AN ACCOMMODATION on arms sales to Taiwan is one thing, but now the representatives of the People's Republic of China have gone too far.

His excellency Chai-Zemin, the Chinese ambassador, has proposed two alternative names for the panda cub. You know, the panda cub -- the one that may or may not appear any day now, modern zoological science being incapable of detecting a giant panda pregnancy until it's just about over with. The zoo's director, Theodore H. Reed, has accepted the "suggestions." Quite the diplomat.

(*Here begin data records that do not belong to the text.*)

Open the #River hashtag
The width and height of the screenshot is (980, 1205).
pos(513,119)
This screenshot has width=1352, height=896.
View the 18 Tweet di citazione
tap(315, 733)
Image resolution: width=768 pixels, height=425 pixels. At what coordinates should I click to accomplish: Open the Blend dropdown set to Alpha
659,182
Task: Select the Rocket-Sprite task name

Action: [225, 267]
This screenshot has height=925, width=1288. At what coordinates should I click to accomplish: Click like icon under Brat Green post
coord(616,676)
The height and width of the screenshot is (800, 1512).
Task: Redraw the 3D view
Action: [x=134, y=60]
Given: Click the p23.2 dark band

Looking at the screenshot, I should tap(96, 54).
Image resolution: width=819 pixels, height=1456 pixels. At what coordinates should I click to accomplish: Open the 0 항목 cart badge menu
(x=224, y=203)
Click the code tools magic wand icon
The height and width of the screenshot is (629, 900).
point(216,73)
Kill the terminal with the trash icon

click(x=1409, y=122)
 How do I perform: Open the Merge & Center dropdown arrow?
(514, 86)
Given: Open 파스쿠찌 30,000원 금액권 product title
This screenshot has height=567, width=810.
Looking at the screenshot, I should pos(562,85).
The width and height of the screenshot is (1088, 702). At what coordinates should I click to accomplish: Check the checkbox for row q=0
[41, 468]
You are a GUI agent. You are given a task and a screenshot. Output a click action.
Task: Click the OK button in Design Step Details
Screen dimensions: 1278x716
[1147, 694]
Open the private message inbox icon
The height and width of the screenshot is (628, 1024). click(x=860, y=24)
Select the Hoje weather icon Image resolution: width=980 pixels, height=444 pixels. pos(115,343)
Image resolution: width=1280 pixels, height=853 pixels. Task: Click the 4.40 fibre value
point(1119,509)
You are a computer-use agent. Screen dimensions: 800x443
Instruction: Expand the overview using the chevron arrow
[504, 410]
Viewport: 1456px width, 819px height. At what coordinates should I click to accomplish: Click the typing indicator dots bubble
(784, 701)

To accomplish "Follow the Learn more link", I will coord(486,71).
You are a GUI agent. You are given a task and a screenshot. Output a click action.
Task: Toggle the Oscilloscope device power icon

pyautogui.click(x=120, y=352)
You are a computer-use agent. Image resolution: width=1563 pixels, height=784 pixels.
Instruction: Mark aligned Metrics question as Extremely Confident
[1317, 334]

The names are no good. They will embroil the zoo and its parent agency, the Smithsonian, in enormous conflict, at least so we hope. Their appropriations will be at risk, perhaps linked to some trade or defense initiative. If the cub is male, his name will be Wei-Wei, which means something like "greatness" or "the meaning of greatness"; if it's female, her name will be Nei-Nei, which means "beautiful little girl." The Cultural Revolution obviously did not go far enough: these names have an unmistakable and unfortunate sexist character. The giant panda will, from birth, be inculcated with decadent, revisionist ideology. Wei-Wei will be macho and ambitious; Nei-Nei will be coy and reserved.

Even caged pandas should be liberated. Stop this outrage. What's the matter with Joshua and Tracy?